Tuesday Jan 14, 2020
LONDON: A specialist barristers' chambers that acted for the former president Pervez Musharraf said Tuesday it welcomed the Lahore High Court's (LHC) January 13 decision "quashing the decision of the Special Court and declaring unconstitutional its formation".
In a press release, Guernica 37 noted that the LHC's decision "should restore some faith in the rule of law and the criminal judicial system" of Pakistan. Under Prime Minister Imran Khan, the system "has seen monumental changes and greater international cooperation and will continue to be reformed", it added.
The barristers' body underlined that "circumvention of the rule of law should never and will never be tolerated" and that no one should "be perceived as being beyond the reach of the law", terming a functional and independent judicial system as the cornerstone of democracy.

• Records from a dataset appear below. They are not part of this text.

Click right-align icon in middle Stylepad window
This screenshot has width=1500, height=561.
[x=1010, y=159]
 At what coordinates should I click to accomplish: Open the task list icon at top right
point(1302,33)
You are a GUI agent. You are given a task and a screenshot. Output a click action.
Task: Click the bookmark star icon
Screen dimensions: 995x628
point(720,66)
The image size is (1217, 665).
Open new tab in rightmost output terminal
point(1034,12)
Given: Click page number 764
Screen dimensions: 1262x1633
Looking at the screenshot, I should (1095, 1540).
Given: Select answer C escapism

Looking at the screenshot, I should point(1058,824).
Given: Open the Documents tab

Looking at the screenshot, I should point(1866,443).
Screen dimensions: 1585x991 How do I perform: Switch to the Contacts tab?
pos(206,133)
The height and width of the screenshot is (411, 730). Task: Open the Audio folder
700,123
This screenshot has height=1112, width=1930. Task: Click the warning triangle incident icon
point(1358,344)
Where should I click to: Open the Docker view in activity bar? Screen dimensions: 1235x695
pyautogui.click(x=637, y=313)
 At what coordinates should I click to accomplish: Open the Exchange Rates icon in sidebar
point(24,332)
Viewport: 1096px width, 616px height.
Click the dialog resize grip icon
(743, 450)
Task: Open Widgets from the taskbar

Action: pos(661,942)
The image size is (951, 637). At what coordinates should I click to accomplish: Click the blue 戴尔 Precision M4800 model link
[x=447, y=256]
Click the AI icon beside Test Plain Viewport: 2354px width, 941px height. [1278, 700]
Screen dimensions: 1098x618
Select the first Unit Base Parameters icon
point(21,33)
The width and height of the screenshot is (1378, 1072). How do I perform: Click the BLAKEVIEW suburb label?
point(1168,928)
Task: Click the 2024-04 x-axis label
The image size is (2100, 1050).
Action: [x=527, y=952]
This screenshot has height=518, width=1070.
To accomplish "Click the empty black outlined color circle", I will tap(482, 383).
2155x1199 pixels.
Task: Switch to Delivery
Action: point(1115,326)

A special court formed to probe the Musharraf high treason case had on December 17, 2019, sentenced the former dictator to death for imposing a state of emergency on November 3, 2007 after finding him guilty of high treason in line with Article 6 of the Constitution of Pakistan.
However, the process was termed "unconstitutional" by the LHC on January 13, 2020, and ruled that the Constitution's amended Article 6 — under which Musharraf had been found guilty — could not be applied in the case 'ex post facto', or retrospectively. The modification had come via the 18th Amendment in 2010.
The LHC's decision came in response to a petition filed by Musharraf challenging the formation of the special court for the high treason case against him.
Guernica 37 further stressed that the decision to convict the former president was "fundamentally flawed in terms of its adherence to due process rights guaranteed under the Constitution and Pakistan’s international treaty obligations" and that "there had been a total abandonment of those principles enshrined in the Constitution" and Pakistan's criminal laws.
"As noted in an earlier statement, the ruling of the court was unprecedented, and further, in ordering the public desecration of a body, an action that is beyond the comprehension of most, both morally, and legally," it added.
"That is of some concern and is a matter that will need to be properly addressed in terms of the Justices conduct and appropriate disciplinary measures taken against those judicial officers of the court that have taken an oath to uphold the constitution and by their actions have failed to do so."
In a December 20, 2013, communication, the barristers' chambers had sought the UN human rights monitoring mechanism's urgent intervention and "outlined the grave concerns regarding the sanctity of the former President’s Musharraf right to a fair and impartial tribunal, and to a trial free of political machination", the statement added.
That communication had "detailed the serious irregularities of the process and called for a full review by the UN human rights experts" as well as the allegation that former prime minister Nawaz Sharif "misused his powers to bring a final and politically motivated treason charge by setting up a special court and handpicked three judges to try the former President Musharraf".
"That process has now quite properly been declared unconstitutional," it added.